また、作成したものについては入院後7日以内に説明を行う必要があります。
- 病名
- 症状
- 治療計画
- 検査内容、日程
- 手術内容、日程
- 推定される入院期間 など
入院診療計画の様式
入院診療計画の様式については、参考にしないといけないものが定められています。
「医科点数表の解釈」に記載される「別添6」の「別紙2」、「別紙2の3」を参考にしたものを使用し、医療療養病床においては、「別添6」の「別紙2の2」を参考にしたものを使用します。
なお、以下の要点が電子カルテなどに組み込まれ、これらを活用し患者に対して文書により説明が行われている場合には、指定された様式でなくても構いません。
- 入院中から退院後の生活がイメージできる内容
- 年月日
- 経過
- 達成目標
- 日ごとの治療
- 処置
- 検査
- 活動、安静度
- リハビリ
- 食事
- 清潔
- 排泄
- 特別な栄養管理の必要性の有無
- 教育、指導(栄養、服薬)、説明
- 退院後の治療計画
- 退院後の療養上の留意点
(別紙2)
(別紙2-2)
(別紙2-3)
説明が困難な場合への対応
入院時に治療上の必要性から患者へ病名について情報提供がし難い場合には、可能な範囲で情報提供を行い、診療録に記載します。

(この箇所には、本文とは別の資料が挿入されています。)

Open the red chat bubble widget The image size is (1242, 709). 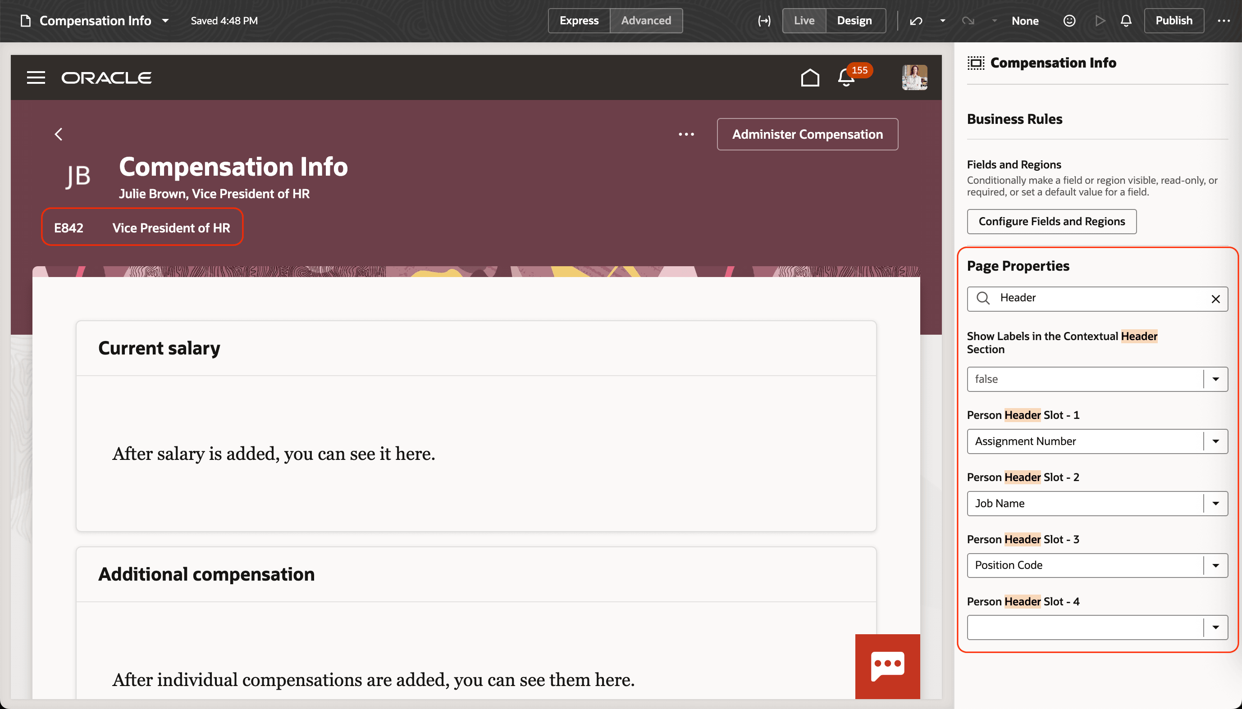(887, 666)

医師の病名等の説明に対して理解ができないと認められる患者(小児、意識障害患者など)についてはその家族等へ行ってもよいことになっています。
説明後の文書は貼付する
説明に用いた文書については患者様に交付し、その写しを診療録に貼付します。
再入院の場合
入院期間が通算される再入院の場合であっても、患者の病態により当初作成した入院診療計画書に変更が必要な場合には、新たな入院診療計画書を作成し説明を行います。
入院診療計画書診療計画に関する事務連絡
問:
入院診療計画は、文書により作成後、入院後7日以内に患者に対して説明をしなければならないが、患者が昏睡状態であるなど、入院後7日以内に患者に説明ができなかった場合には、当該患者の入院に係る入院基本料、または特定入院料のすべてが算できないのか?
答:
医師の病名等の説明に対して理解ができないと認められる患者については、その家族等に対して説明を行えば算定できる。
また、説明できる家族等もいない場合には、その旨カルテに記載し算定できる。
なお、患者の状態が改善し説明が行える状態になった場合、または家族等が現れた場合等には、速やかに説明を行い、その旨カルテに記載すること。
問:
入院診療計画について、入院前に外来で文書を提供し、説明した場合はどうなるのか?
答:
入院後7日以内に行ったものと同等の取扱いとなる。
診療計画書の作成にあたって(補足)
診療計画書は入院して7日以内に作成し、患者様またはその家族等に説明を行い、診療録にその写しを添付することとなっています。
以下のような場合においてもきちんとした対応が必要になります。
寝たきりの患者様であり家族が遠方でなかなか来院できない
患者様が寝たきりであったり認知症がひどい場合には、患者様本人ではなくその家族に説明をする必要があります。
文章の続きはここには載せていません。